A second album, entitled Here Anonymous, was released on April 7, 2009, and was preceded by the EP Tempted to Do Nothing on November 4, 2008. North American tour dates with The Dears and Middle Distance Runner followed in spring 2009.

Their third and final full-length album, Tear The Fences Down, was released on January 18, 2011 exclusively on digital and vinyl formats.
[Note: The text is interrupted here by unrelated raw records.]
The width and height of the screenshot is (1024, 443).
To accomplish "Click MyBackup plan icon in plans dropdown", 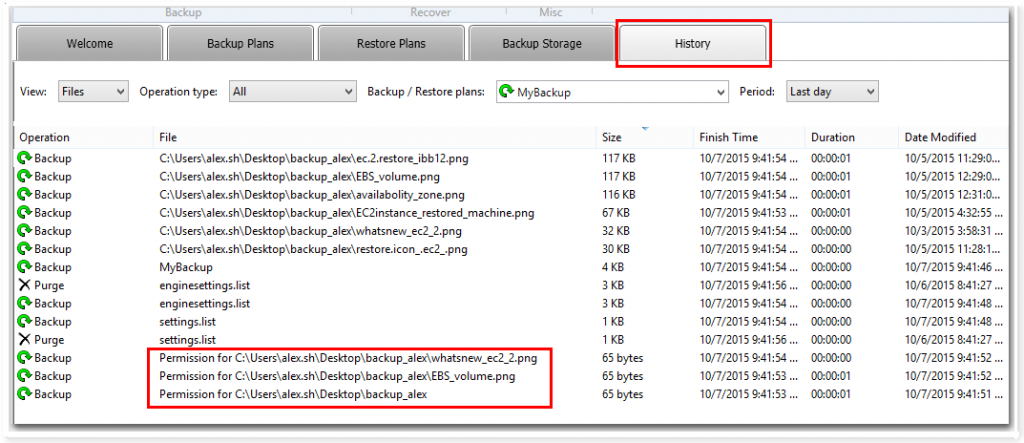I will 506,92.
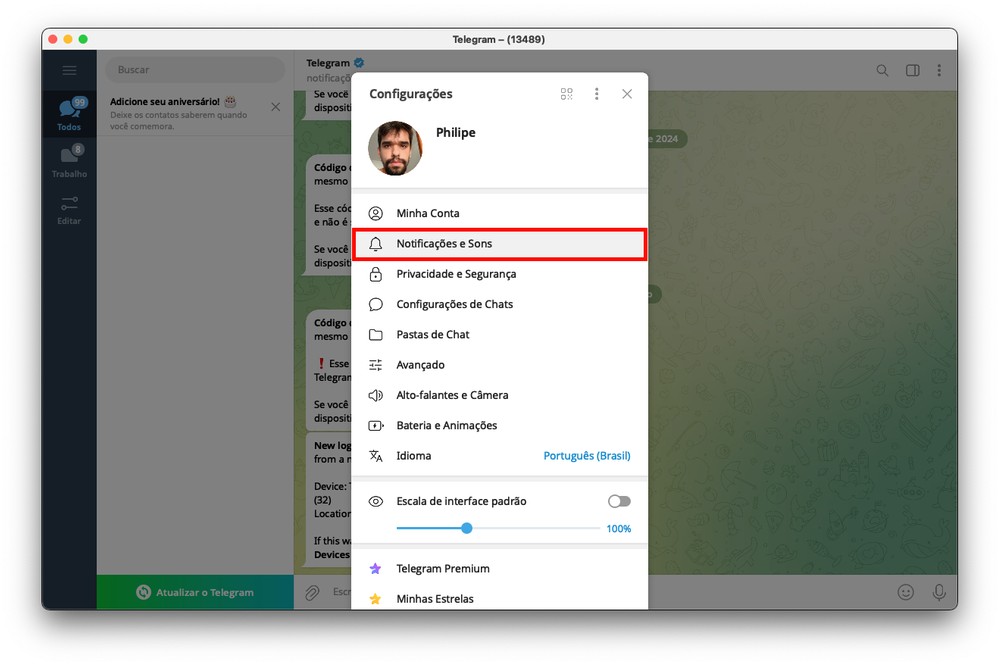The image size is (1000, 666).
Task: Click the Buscar search field
Action: [x=195, y=70]
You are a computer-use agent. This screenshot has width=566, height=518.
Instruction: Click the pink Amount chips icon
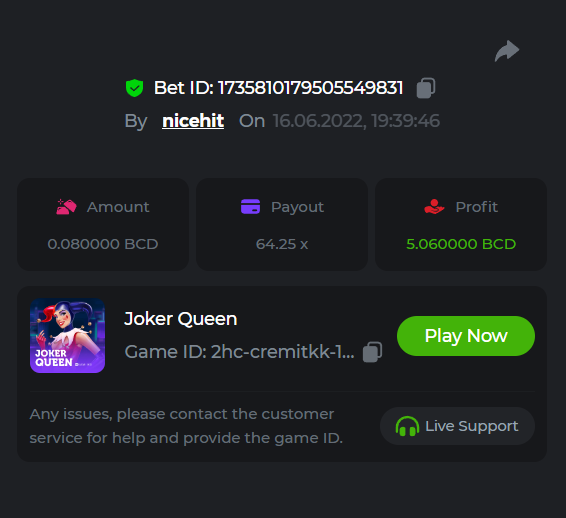pos(66,207)
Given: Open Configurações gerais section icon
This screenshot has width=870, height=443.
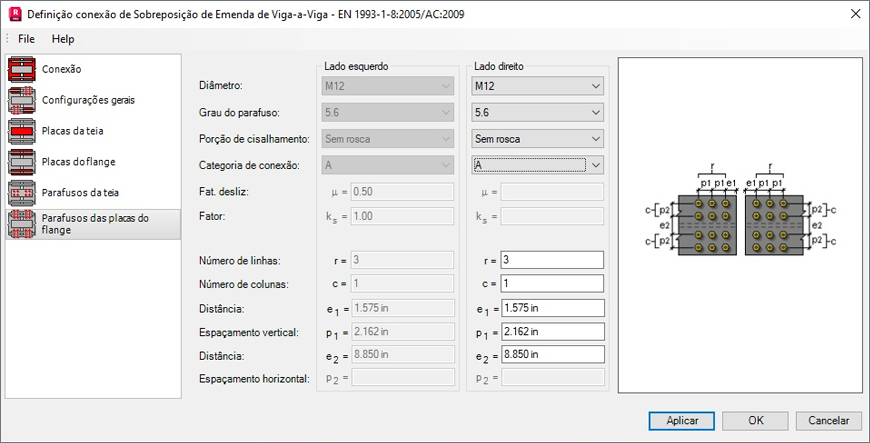Looking at the screenshot, I should pyautogui.click(x=22, y=100).

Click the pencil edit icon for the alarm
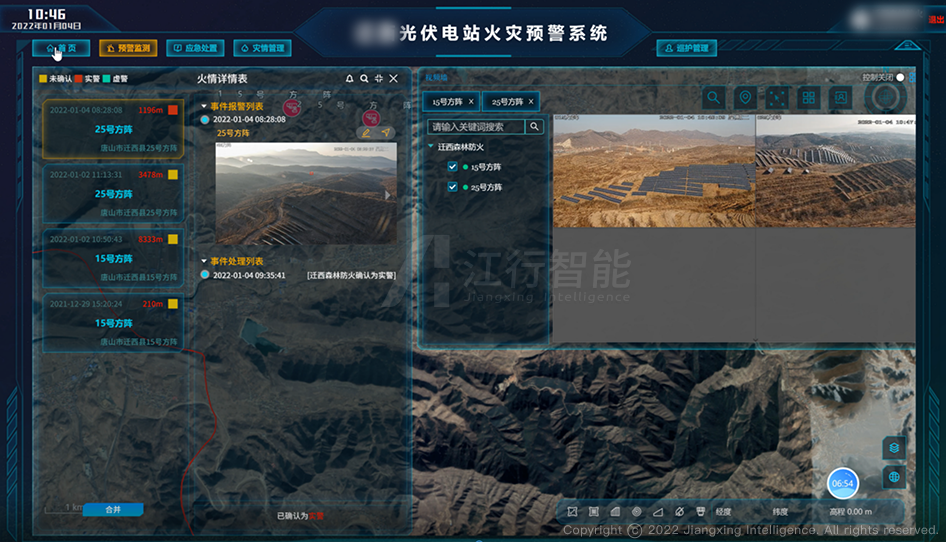pos(366,132)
The CD version was released in March 2011.

==Discography==
===Albums===
- Eulogies (September 11, 2007)
- Here Anonymous (April 7, 2009)
- Tear the Fences Down (January 18, 2011)

===Singles===
- "If I Knew You" (2007, Dangerbird Records)
- "Two Can Play" (featuring Nikki Monninger of Silversun Pickups) (2009, Dangerbird Records)
- "You Hide" (2010, Dangerbird Records)

==EPs==
- Tempted to Do Nothing EP (November 4, 2008, Dangerbird Records)
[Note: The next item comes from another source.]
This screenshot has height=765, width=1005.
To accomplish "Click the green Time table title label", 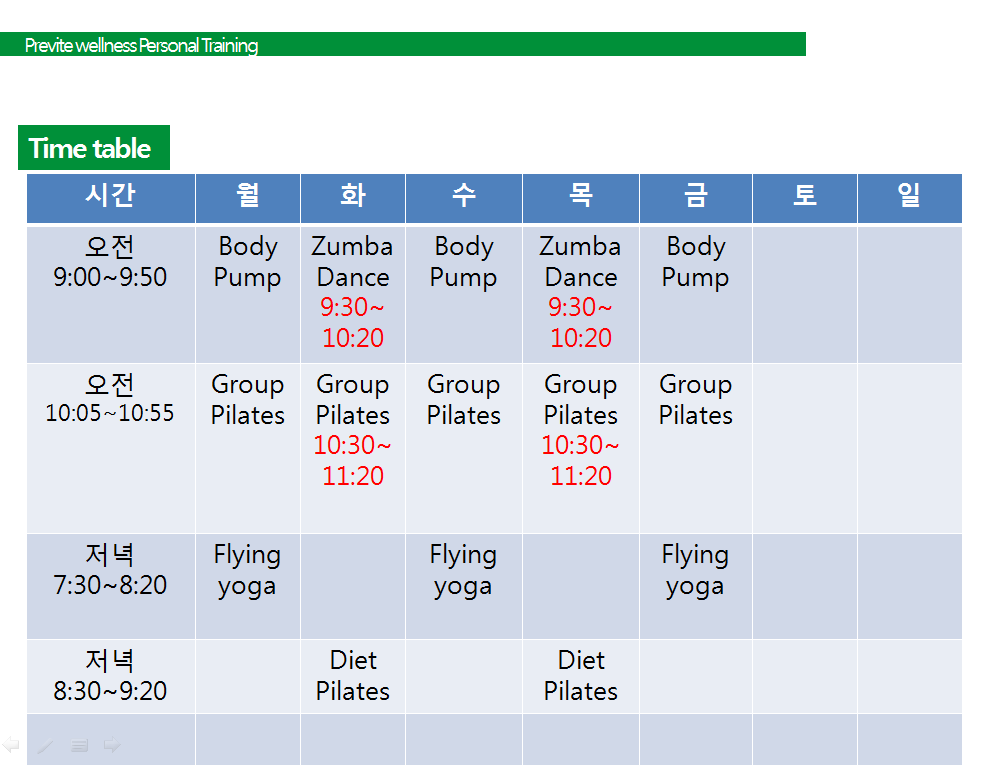I will 93,148.
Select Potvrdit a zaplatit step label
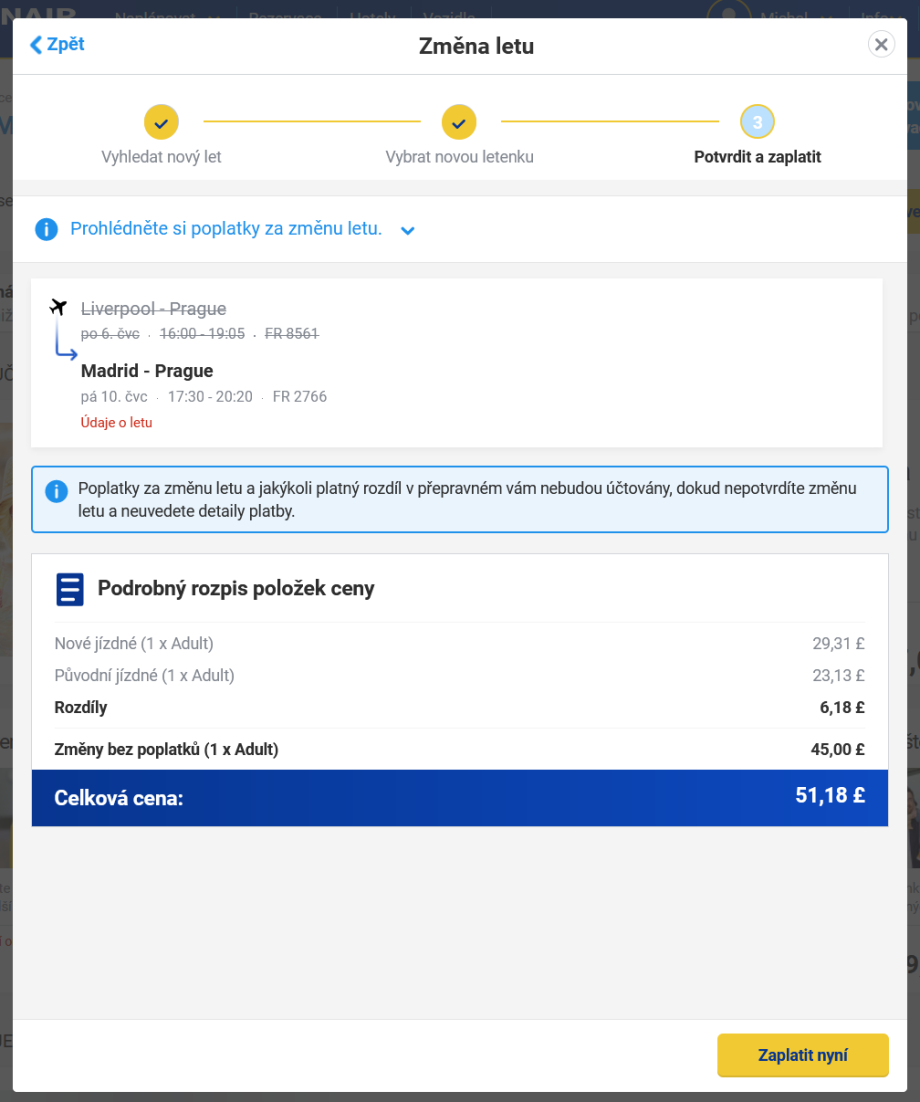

==Appearances in television shows and movies==
- Eulogies' song "One Man" was played in episode 10 ("The Devil's Threesome") of the American television drama Californication.
- Peter Walker's song "39 Stars," from his 2006 solo album Young Gravity, featured in the thrift store scene of the 2008 film The Wrestler.
- Eulogies' song "Day to Day" was played in the film Leap Year and In USA Network's Royal Pains Television Show.
- "Bad Connection", "Anyone Here?" and "Under The Knife" have been featured in the ABC Family show "Kyle XY"
- Eulogies' have had the songs "(The Fight) I've Come To Like", "Eyes On The Prize", "Tempted To Do Nothing", "Big Eyes" and "Under The Knife" in A&E's "The Cleaner" starring former "Law and Order" star, Benjamin Bratt.
- "(The Fight) I've Come To Like" was also played in the college comedy television show, "Greek" that is on the ABC Family network.
- "The City", a spinoff of MTV's "The Hills", and USA network's "Royal Pains" has also played has Eulogies' "Day to Day"
- CW network show, "Reaper" has played "Running In The Rain"
- "Two Can Play", a duet with Silversun Pickups' Nikki Monninger, was featured in the ABC Family series Make It or Break It.